İçeri girer girmez üst kattan gelen konuşma seslerini duyduğunda misafir olduğunu anladı. Merdivenleri tırmanıp oturma odasına girdiğinde gelenlerin Fırat’ın yengesi -amcasının eşi- Nurcan hanımı ve küçük gelini olduğunu gördü. Gülümseyerek herkesi selamlayıp hal hatır faslından sona Melek’in yanına oturdu.
“Sende kahve içer misin?” diye soran Melekle yüzünü buruşturdu. Normalde kahveyi çok severdi ama şu an adını duyması bile tekrar midesinin bulanmasına neden oldu.
“Yok içmem ama bir bardak su getirebilir misin?”
Melek elindeki fincanı önündeki sehpaya bırakırken mutfağa gitmek için ayaklandı. Odadan çıkmak üzereyken aniden gözlerinin önü karardı. Tutunacak bir yer aradı ama boşluğa geldiğinde yere yığıldı. Etrafındaki insanların bağırarak ona seslendiğini duysa da tepki veremedi.
Onu yerden kaldırdıklarını da kollarına kolonya sürdüklerini de hissediyordu ama tepki veremiyordu. Birkaç saniyenin ardından gözlerini zorlukla araladığında onu karşılayan endişeyle bakan bir çift mavi göz oldu.
Melek, nihayet gözlerini açtığında Günçiçek elini Melek’in yanağına koyup nazikçe okşadı. “İyi misin?”
Melek başını salladığında Sakine hanım söze girdi. “İyi falan değil, sabahta böyle oldu!” Günçiçek’in gözleri endişeyle parladı. Günçiçek’in bakışları tekrar Melek’e döndüğünde elini sıkıca tuttu. “Niye böyle oluyor, yeterince yemek yemiyorum musun?”
Melek gözlerini devirdi. “Fazlasıyla yiyorum. Son iki aydır 4 kilo aldım. Yemekten falan değil.”
“Eee ne oluyor o zaman? En iyisi siz bir hastaneye gidin.”
Günçiçek büyü bir endişeyle Melek’e bakıyordu. Son iki aydır Melek ile fazlasıyla yakınlaşmıştı. Melek onun için artık kız kardeşlerinden farksızdı.
“Şey,” Nurcan hanımın küçük gelini lafa girdiğinde herkesin bakışları ona döndü. “Benimde birkaç kez böyle oldu. Hastaneye gittim, öğrendim ki gebeymişim. Acaba sen de...”

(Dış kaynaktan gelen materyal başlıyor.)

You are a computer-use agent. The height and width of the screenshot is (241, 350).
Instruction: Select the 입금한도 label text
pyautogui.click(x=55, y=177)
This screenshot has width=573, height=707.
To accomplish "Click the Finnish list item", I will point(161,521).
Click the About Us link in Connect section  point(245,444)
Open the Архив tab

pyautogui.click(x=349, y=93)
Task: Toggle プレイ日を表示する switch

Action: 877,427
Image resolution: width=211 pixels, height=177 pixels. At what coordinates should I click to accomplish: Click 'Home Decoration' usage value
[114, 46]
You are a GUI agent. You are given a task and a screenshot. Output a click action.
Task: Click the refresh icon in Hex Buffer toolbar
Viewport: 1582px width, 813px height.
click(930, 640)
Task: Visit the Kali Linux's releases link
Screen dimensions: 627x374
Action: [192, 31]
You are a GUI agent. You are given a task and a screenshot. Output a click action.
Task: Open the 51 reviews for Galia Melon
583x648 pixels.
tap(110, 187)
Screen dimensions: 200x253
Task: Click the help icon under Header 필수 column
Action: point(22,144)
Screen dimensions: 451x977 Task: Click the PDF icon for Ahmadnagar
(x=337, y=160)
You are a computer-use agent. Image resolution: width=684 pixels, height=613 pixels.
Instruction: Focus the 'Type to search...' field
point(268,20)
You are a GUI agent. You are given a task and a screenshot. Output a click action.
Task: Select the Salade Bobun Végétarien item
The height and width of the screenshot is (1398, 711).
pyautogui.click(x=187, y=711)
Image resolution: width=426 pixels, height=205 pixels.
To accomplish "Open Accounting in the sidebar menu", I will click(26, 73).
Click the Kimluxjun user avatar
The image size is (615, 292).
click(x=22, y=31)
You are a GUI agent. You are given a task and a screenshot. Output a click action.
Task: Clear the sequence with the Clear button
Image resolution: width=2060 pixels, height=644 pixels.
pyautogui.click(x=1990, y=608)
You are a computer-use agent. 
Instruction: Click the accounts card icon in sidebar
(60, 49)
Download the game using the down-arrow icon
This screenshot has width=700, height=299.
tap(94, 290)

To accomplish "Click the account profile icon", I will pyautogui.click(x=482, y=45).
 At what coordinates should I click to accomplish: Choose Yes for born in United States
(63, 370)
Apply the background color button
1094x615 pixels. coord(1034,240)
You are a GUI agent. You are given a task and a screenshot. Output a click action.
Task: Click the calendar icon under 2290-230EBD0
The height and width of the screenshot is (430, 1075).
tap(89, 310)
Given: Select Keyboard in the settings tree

Günçiçek yutkunarak Melek’e döndüğünde Melek de ondan pek farksız değildi. Gözleri fal taşı gibi açılmış, bakışları karnını bulmuştu. Bir an acaba diye düşündü ama hemen ardından boşa ümitlenmemek için başını iki yana salladı. “Olamaz ki...”
“Neden?” diye söze atladı Günçiçek. “Ay başın gecikti mi?”
“Gecikti...” yutkundu. “Ama doktor kullandığım ilaçlardan dolayı gecikme olmasının doğal olduğunu söylemişti.”
Sakine hanımın heyecanla gelinin elini tuttu. “Yine de emin olmak gerek, ebe kadını çağıralım.”
******
Günçiçek kapının önüne bir sağa bir sola doğru yürürken içerden gelecek küçük bir haber bekliyordu. En az Melek kadar heyecanlıydı çünkü gelecek mutlu haberi almak için çok dua etmişti. Melek düşmüş, kaldıran Günçiçek olmuştu. Melek ağlamış, onu teselli eden yine Günçiçek olmuştu.
Kapı açıldığında Günçiçek’in bakışları yaşlı kadına döndü. Nefesini tutmuş kadından gelecek cevabı beklerken kadın, “Müjdemi isterim Melek kızım gebe-“ Günçiçek devamını dinlemeden kadının yanından geçerek odaya girdi. Melek yatakta oturmuş aynı zamanda hüngür hüngür ağlıyordu. Günçiçek sessizce Melek’in yanına gidip sıkıca sarıldığında Melek daha çok ağladı.
Günçiçek Melek’e sarılmışken Melek daha bir nohut tanesi kadar olan bebeğine sarılmıştı. Hala inanmakta güçlük çekiyordu. İki yıla aşkındır bu haberi bekliyordu ve bebeği tüm umudunun tükendiği anda gelmişti.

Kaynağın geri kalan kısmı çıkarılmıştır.